The Serious Fraud Office just got fined for a major blunder by one temp worker who sent
an anonymous witness in a serious fraud, bribery and corruption investigation evidence relating to 64 other people involved in the case.
The Information Commissioner’s Office (ICO), which is responsible for the the enforcement of data privacy as well as upholding information rights for the interest of the public, confirmed in a statement today that it hit the Serious Fraud Office with a £180,000 ($US267,095) fine for the mistake.
In 2004, the SFO launched an investigation into a number of senior executives at BAE Systems which were accused of receiving payments, including two properties worth over £6 million, as part of a Saudi Arabia arms deal.
The arms deal spanned from the early 1980s and ended in 2006, which included the sale of tens of billions of pounds worth of arms by BAE Systems to Saudi Arabia.
The case was closed in February 2010.
However, when the SFO started returning evidence, including audio tapes and pages of data, the ICO said a temporary worker “who had received minimal training and had no direct supervision” ended up sending the unidentified witness 2,000 evidence bags between November 2011 and February 2013.

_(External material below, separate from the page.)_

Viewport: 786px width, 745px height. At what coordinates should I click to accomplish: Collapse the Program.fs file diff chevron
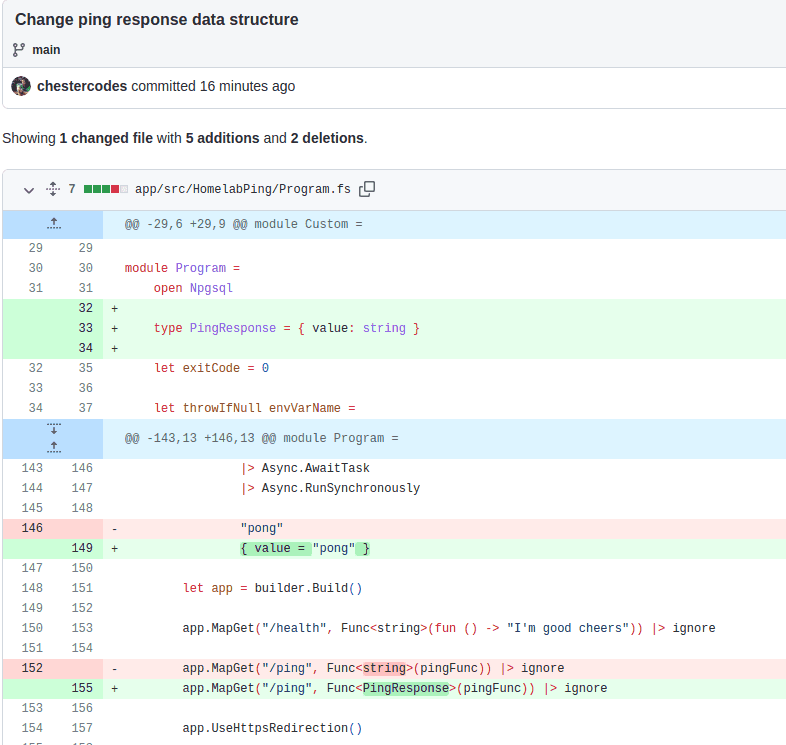pyautogui.click(x=29, y=189)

The ICO said that 407 of these bags, in total, contained information about third parties, which included bank statements, hospital invoices, and passport details.

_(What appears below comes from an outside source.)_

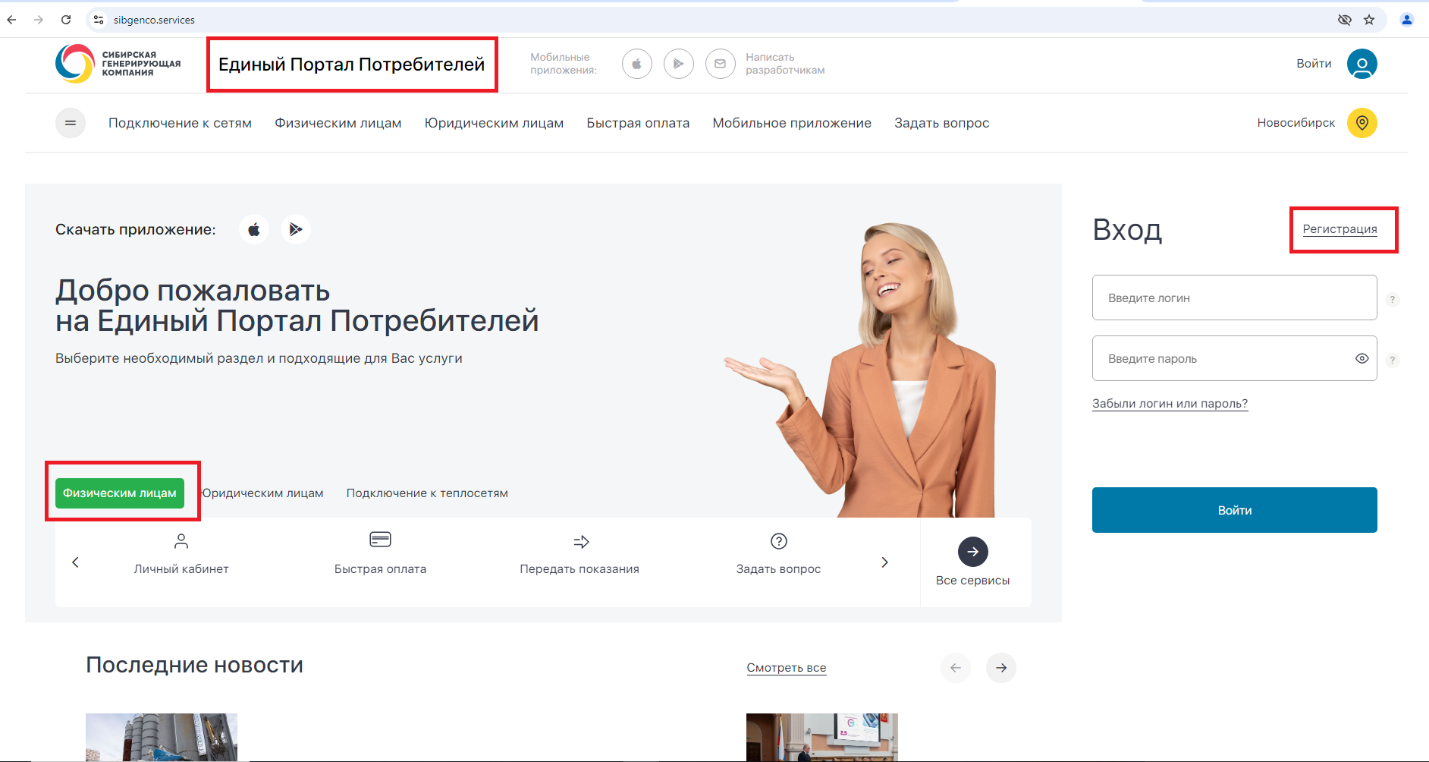Select the Физическим лицам green tab
Image resolution: width=1429 pixels, height=762 pixels.
tap(120, 493)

Even more embarrassingly for the SFO, the witness who was accidentally sent the evidence disclosed the blunder and the contents of the bags to The Sunday Times, which published a number of articles based on the information.
“Anyone who provides information to a criminal investigation does not take this decision lightly and often does so at considerable risk to themselves,” said David Smith, Deputy Commissioner and Director of Data Protection at the ICO in a statement. “People will be quite rightly shocked that the Serious Fraud Office failed to keep the information of so many individuals connected to such a high-profile case secure.”

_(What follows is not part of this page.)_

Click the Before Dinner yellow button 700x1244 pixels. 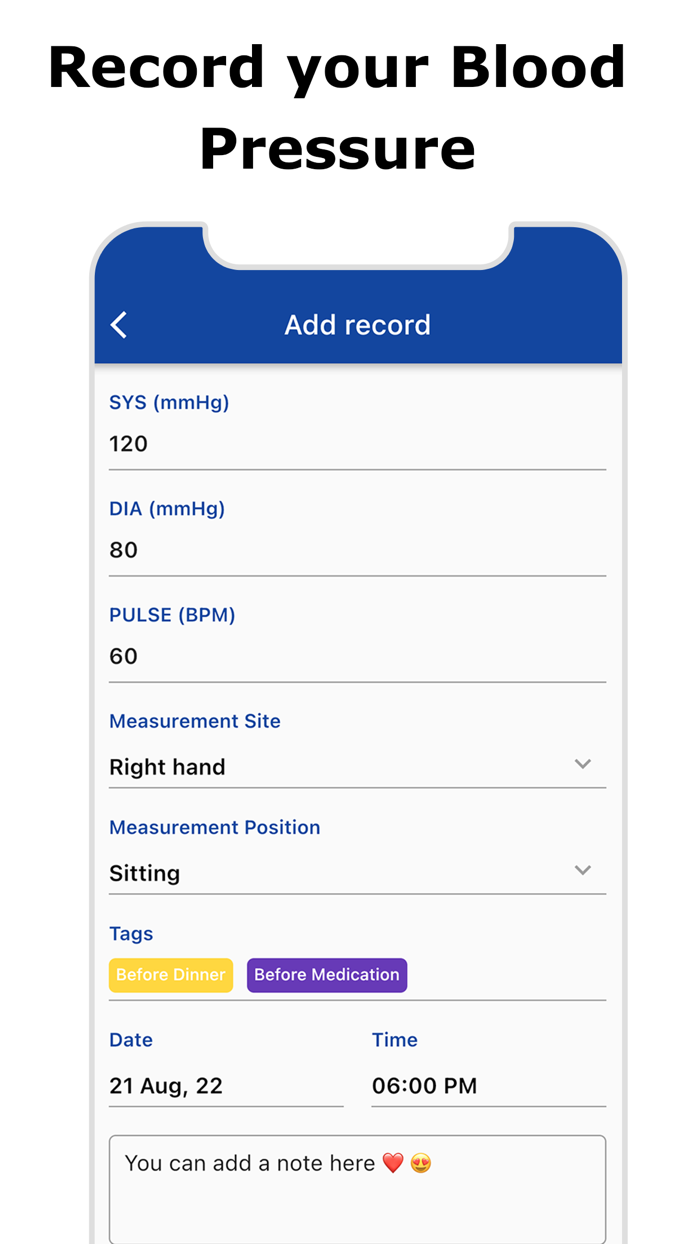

“Given how high-profile this case was, and how sensitive the evidence being returned to witnesses potentially was, it is astounding that the SFO got this wrong. This was an easily preventable breach that does not reflect well on the organisation. All law enforcement agencies should see this penalty as a warning that their legal obligations to look after people’s information continue even after their investigation has concluded.”